A Survey on Knowledge Graph Structure and Knowledge Graph Embeddings Authors
https://arxiv.org/pdf/2412.10092
Abstract: Knowledge Graphs (KGs) and their machine learning counterpart, Knowledge Graph Embedding Models (KGEMs), have seen ever-increasing use in a wide variety of academic and applied settings. In particular, KGEMs are typically applied to KGs to solve the link prediction task; i.e. to predict new facts in the domain of a KG based on existing, observed facts. While this approach has been shown substantial power in many end-use cases, it remains incompletely characterised in terms of how KGEMs react differently to KG structure. This is of particular concern in light of recent studies showing that KG structure can be a significant source of bias as well as partially determinant of overall KGEM performance. This paper seeks to address this gap in the state-of-the-art. This paper provides, to the authors' knowledge, the first comprehensive survey exploring established relationships of Knowledge Graph Embedding Models and Graph structure in the literature. It is the hope of the authors that this work will inspire further studies in this area, and contribute to a more holistic understanding of KGs, KGEMs, and the link prediction task.

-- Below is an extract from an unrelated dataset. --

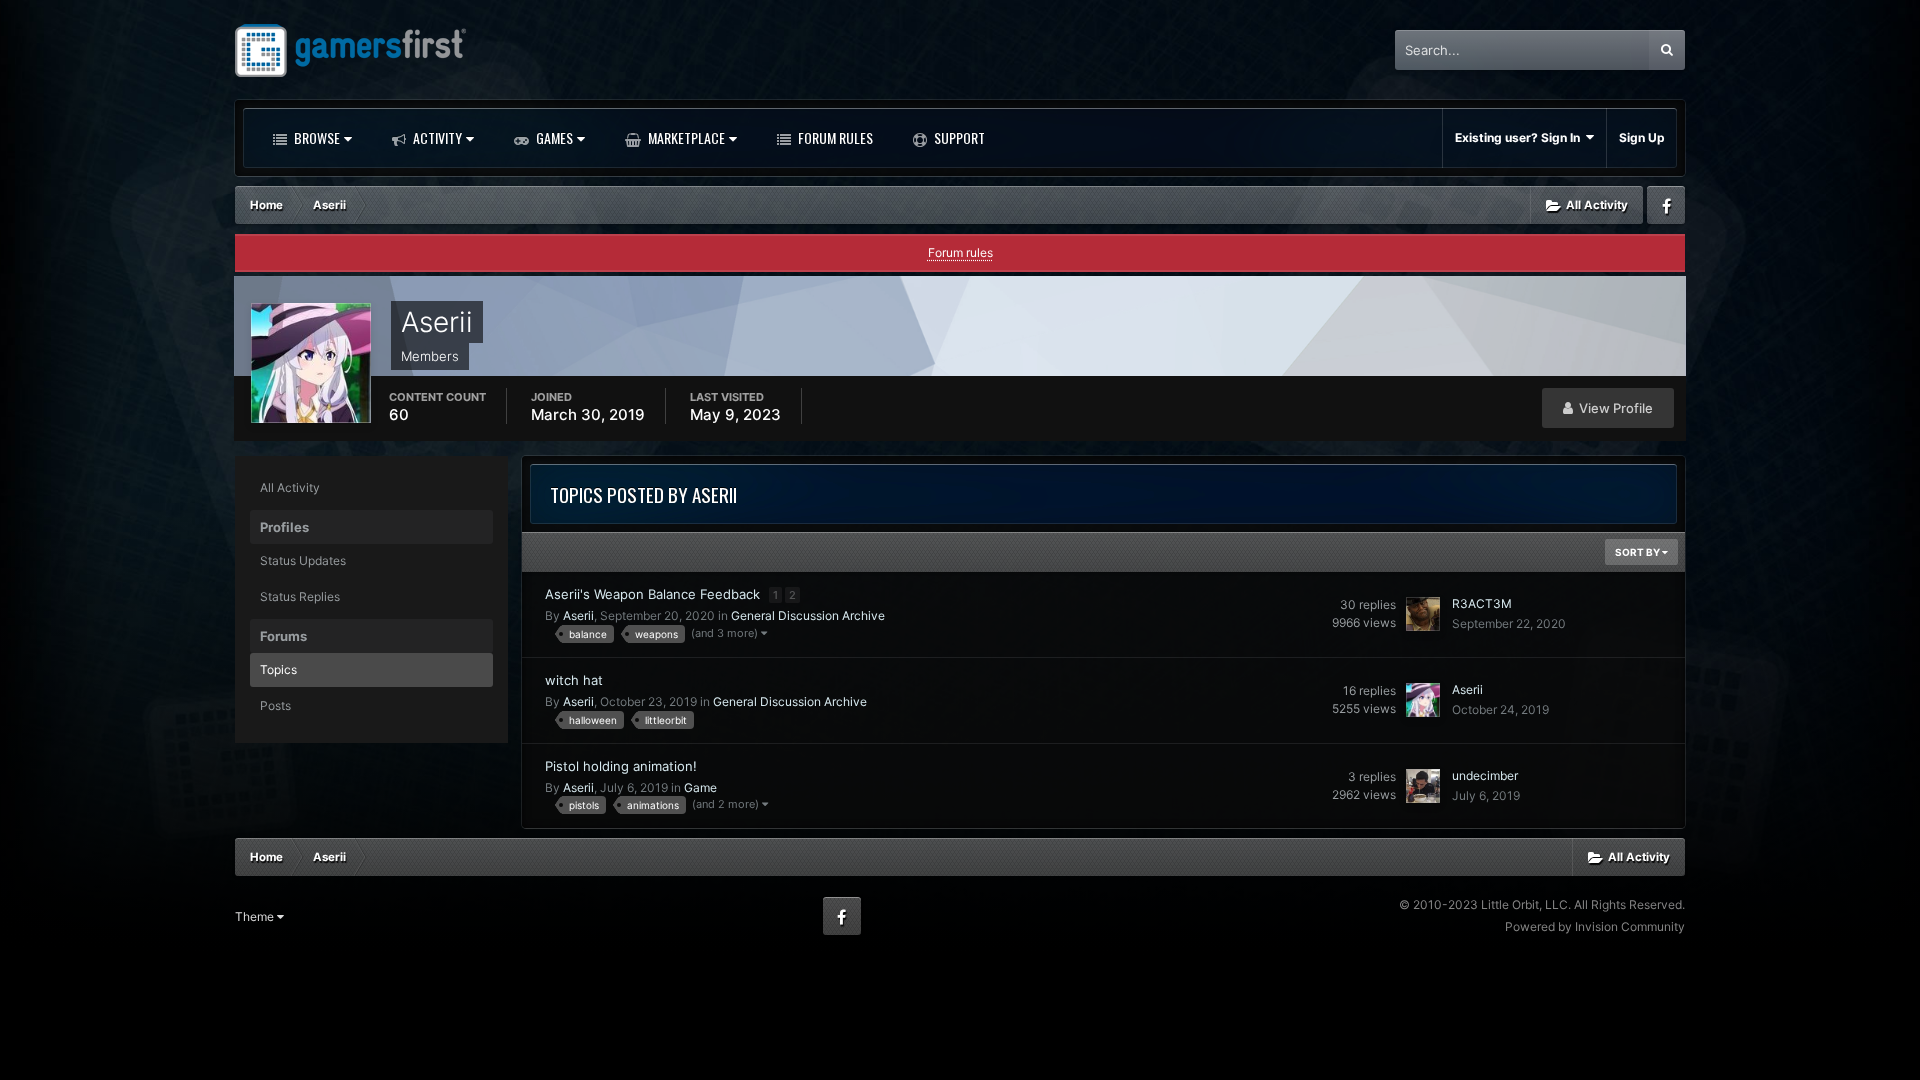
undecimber (1485, 775)
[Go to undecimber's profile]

Extending TWIG: Zero-Shot Predictive Hyperparameter Selection for KGEs based on Graph Structure
https://arxiv.org/pdf/2412.14801?
Abstract: Knowledge Graphs (KGs) have seen increasing use across various domains -- from biomedicine and linguistics to general knowledge modelling. In order to facilitate the analysis of knowledge graphs, Knowledge Graph Embeddings (KGEs) have been developed to automatically analyse KGs and predict new facts based on the information in a KG, a task called 'link prediction'. Many existing studies have documented that the structure of a KG, KGE model components, and KGE hyperparameters can significantly change how well KGEs perform and what relationships they are able to learn. Recently, the Topologically-Weighted Intelligence Generation (TWIG) model has been proposed as a solution to modelling how each of these elements relate. In this work, we extend the previous research on TWIG and evaluate its ability to simulate the output of the KGE model ComplEx in the cross-KG setting. Our results are twofold. First, TWIG is able to summarise KGE performance on a wide range of hyperparameter settings and KGs being learned, suggesting that it represents a general knowledge of how to predict KGE performance from KG structure. Second, we show that TWIG can successfully predict hyperparameter performance on unseen KGs in the zero-shot setting. This second observation leads us to propose that, with additional research, optimal hyperparameter selection for KGE models could be determined in a pre-hoc manner using TWIG-like methods, rather than by using a full hyperparameter search.